**THINGS TO DO:**
• A. From the homelessness article below, copy the passage from "According to the" to "a long-term basis." word for word.
• B. Answer these questions using the homelessness article below:
(i) According to the National Alliance to End Homelessness, how many people experience homelessness on any given night in the United States as of January 2014?
(ii) What program was Tanuka Loha director of at Amnesty International?
(iii) How many vacant homes does the quoted passage say there are in the country?
• C. Decide whether each statement agrees with the homelessness article below. Answer yes or no, and quote the words of the article that decide it.
(i) Banks have foreclosed around eight million homes since 2007.
(ii) About 15 percent of the people experiencing homelessness on a given night are described as chronically homeless.
(iii) Tanuka Loha wrote for Amnesty International in 2014.

**DOCUMENT TEXT:**
=== Begin Enclosure ===

Saturday 13 March 2021

Empty homes outnumber the homeless 6 to 1, so why not give them homes?

 “Homes are built for people to live in,” said one activist, so why are there millions of homeless people and millions more empty homes?

Millions of Americans experience homelessness every year, and yet they’re outnumbered by vacant homes and government-owned buildings. A growing number of activists are calling for these empty spaces to be filled with the humans living on America’s streets.


According to the National Alliance to End Homelessness, almost 600,000 people experience homelessness on any given night in the United States as of January 2014. About 15 percent of those people are the “chronically homeless,” while the rest may lose their homes temporarily but find some form of recovery that keeps them off the streets on a long-term basis.


Writing for Amnesty International in 2011, Tanuka Loha, then-director of Amnesty’s Demand Dignity program, put the numbers into a larger, annual perspective, and compared them to the shocking number of vacant homes left after last decade’s financial crash.


“Since 2007, banks have foreclosed around eight million homes. It is estimated that another eight to ten million homes will be foreclosed before the financial crisis is over.  This approach to resolving one part of the financial crisis means many, many families are living without adequate and secure housing. In addition, approximately 3.5 million people in the U.S. are homeless, many of them veterans. It is worth noting that, at the same time, there are 18.5 million vacant homes in the country.”

=== End Enclosure ===

**GIVEN DATA:**
=== Begin Enclosure ===

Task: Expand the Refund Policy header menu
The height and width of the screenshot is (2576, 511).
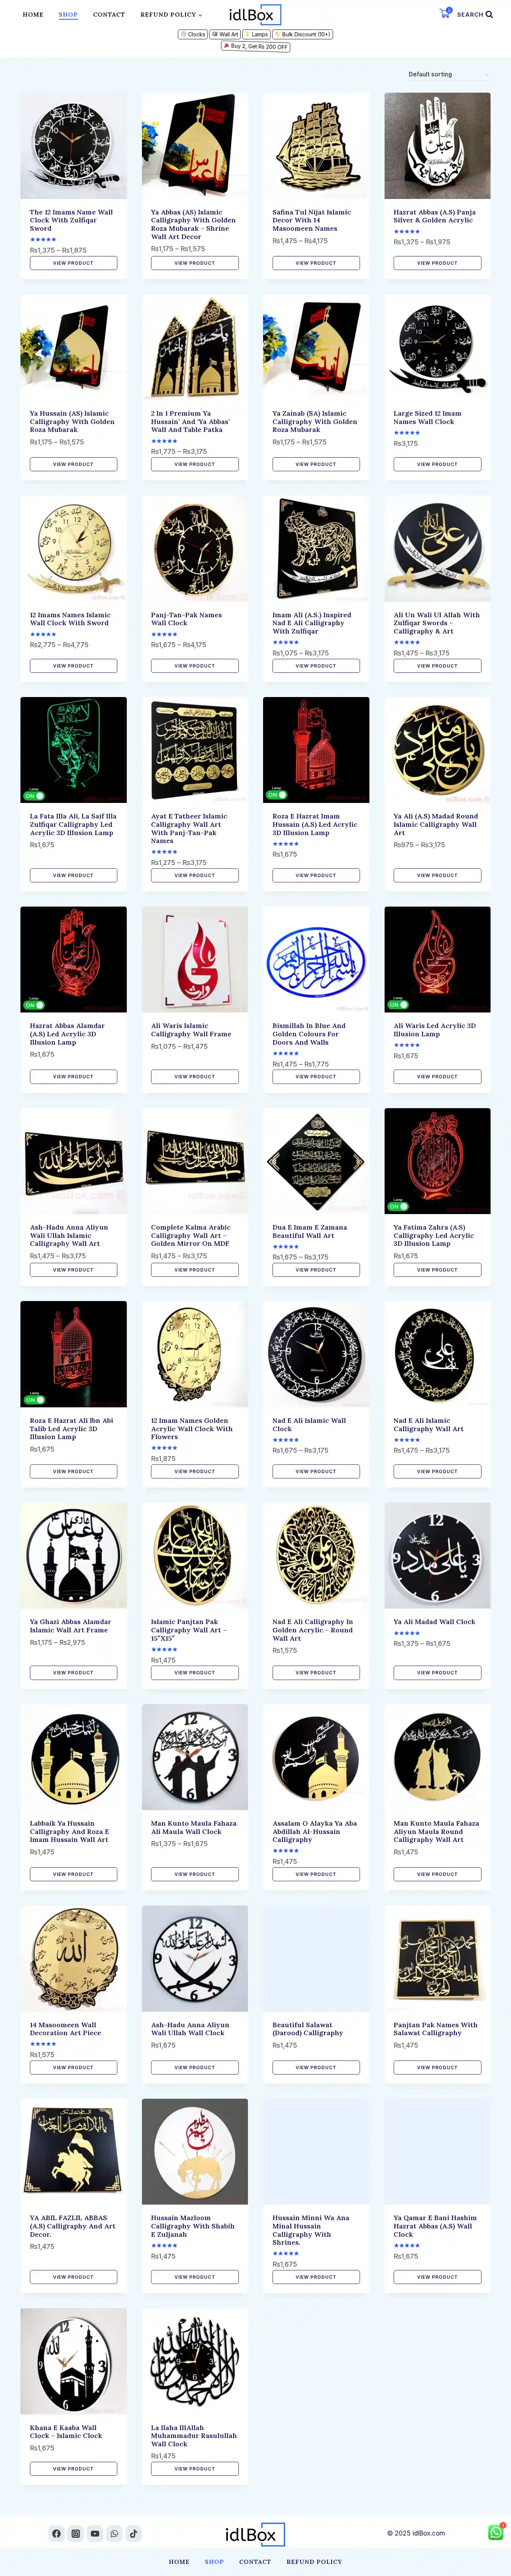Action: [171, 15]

=== End Enclosure ===

**COMPLETED EXERCISE:**
• A.
According to the National Alliance to End Homelessness, almost 600,000 people experience homelessness on any given night in the United States as of January 2014. About 15 percent of those people are the “chronically homeless,” while the rest may lose their homes temporarily but find some form of recovery that keeps them off the streets on a long-term basis.

• B.
(i) Almost 600,000 people.
(ii) Amnesty's Demand Dignity program.
(iii) 18.5 million.

• C.
(i) Yes: "Since 2007, banks have foreclosed around eight million homes."
(ii) Yes: "About 15 percent of those people are the “chronically homeless,”"
(iii) No: "Writing for Amnesty International in 2011"